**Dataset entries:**
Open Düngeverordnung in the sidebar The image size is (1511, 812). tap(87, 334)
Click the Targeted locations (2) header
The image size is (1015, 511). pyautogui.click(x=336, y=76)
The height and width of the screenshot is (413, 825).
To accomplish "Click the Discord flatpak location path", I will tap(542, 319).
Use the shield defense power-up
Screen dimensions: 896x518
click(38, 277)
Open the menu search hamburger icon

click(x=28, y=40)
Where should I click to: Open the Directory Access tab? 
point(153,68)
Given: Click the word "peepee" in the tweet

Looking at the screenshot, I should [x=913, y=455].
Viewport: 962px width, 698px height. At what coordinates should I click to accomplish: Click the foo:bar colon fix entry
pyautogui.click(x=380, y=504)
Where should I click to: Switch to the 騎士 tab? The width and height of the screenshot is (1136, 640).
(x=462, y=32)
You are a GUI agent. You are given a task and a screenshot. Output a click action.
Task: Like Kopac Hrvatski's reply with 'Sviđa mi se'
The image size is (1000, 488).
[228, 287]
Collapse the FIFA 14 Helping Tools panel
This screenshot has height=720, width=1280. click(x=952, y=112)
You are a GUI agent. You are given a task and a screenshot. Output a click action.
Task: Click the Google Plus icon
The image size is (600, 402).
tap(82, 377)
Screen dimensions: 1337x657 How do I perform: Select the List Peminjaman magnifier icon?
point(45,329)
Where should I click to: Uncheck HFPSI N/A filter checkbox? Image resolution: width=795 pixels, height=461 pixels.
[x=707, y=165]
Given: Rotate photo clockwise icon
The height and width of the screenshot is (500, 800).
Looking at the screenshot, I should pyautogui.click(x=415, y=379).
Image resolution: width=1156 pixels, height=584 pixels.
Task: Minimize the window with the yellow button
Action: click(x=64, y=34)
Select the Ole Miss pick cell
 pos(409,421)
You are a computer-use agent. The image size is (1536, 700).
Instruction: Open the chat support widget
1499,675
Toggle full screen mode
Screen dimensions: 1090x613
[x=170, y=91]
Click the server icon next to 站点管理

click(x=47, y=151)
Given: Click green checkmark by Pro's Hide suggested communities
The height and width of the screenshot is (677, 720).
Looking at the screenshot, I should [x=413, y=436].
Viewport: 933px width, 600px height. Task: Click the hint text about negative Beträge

**Task prompt:**
Each entry needs to be copied out exactly as written.

**Task answer:**
Open Düngeverordnung in the sidebar The image size is (1511, 812). tap(87, 334)
Click the Targeted locations (2) header
The image size is (1015, 511). pyautogui.click(x=336, y=76)
The height and width of the screenshot is (413, 825).
To accomplish "Click the Discord flatpak location path", I will tap(542, 319).
Use the shield defense power-up
Screen dimensions: 896x518
click(38, 277)
Open the menu search hamburger icon

click(x=28, y=40)
Where should I click to: Open the Directory Access tab? 
point(153,68)
Given: Click the word "peepee" in the tweet

Looking at the screenshot, I should [x=913, y=455].
Viewport: 962px width, 698px height. At what coordinates should I click to accomplish: Click the foo:bar colon fix entry
pyautogui.click(x=380, y=504)
Where should I click to: Switch to the 騎士 tab? The width and height of the screenshot is (1136, 640).
(x=462, y=32)
You are a GUI agent. You are given a task and a screenshot. Output a click action.
Task: Like Kopac Hrvatski's reply with 'Sviđa mi se'
The image size is (1000, 488).
[228, 287]
Collapse the FIFA 14 Helping Tools panel
This screenshot has height=720, width=1280. click(x=952, y=112)
You are a GUI agent. You are given a task and a screenshot. Output a click action.
Task: Click the Google Plus icon
The image size is (600, 402).
tap(82, 377)
Screen dimensions: 1337x657 How do I perform: Select the List Peminjaman magnifier icon?
point(45,329)
Where should I click to: Uncheck HFPSI N/A filter checkbox? Image resolution: width=795 pixels, height=461 pixels.
[x=707, y=165]
Given: Rotate photo clockwise icon
The height and width of the screenshot is (500, 800).
Looking at the screenshot, I should pyautogui.click(x=415, y=379).
Image resolution: width=1156 pixels, height=584 pixels.
Task: Minimize the window with the yellow button
Action: click(x=64, y=34)
Select the Ole Miss pick cell
 pos(409,421)
You are a computer-use agent. The image size is (1536, 700).
Instruction: Open the chat support widget
1499,675
Toggle full screen mode
Screen dimensions: 1090x613
[x=170, y=91]
Click the server icon next to 站点管理

click(x=47, y=151)
Given: Click green checkmark by Pro's Hide suggested communities
The height and width of the screenshot is (677, 720).
Looking at the screenshot, I should [x=413, y=436].
Viewport: 933px width, 600px height. Task: Click the hint text about negative Beträge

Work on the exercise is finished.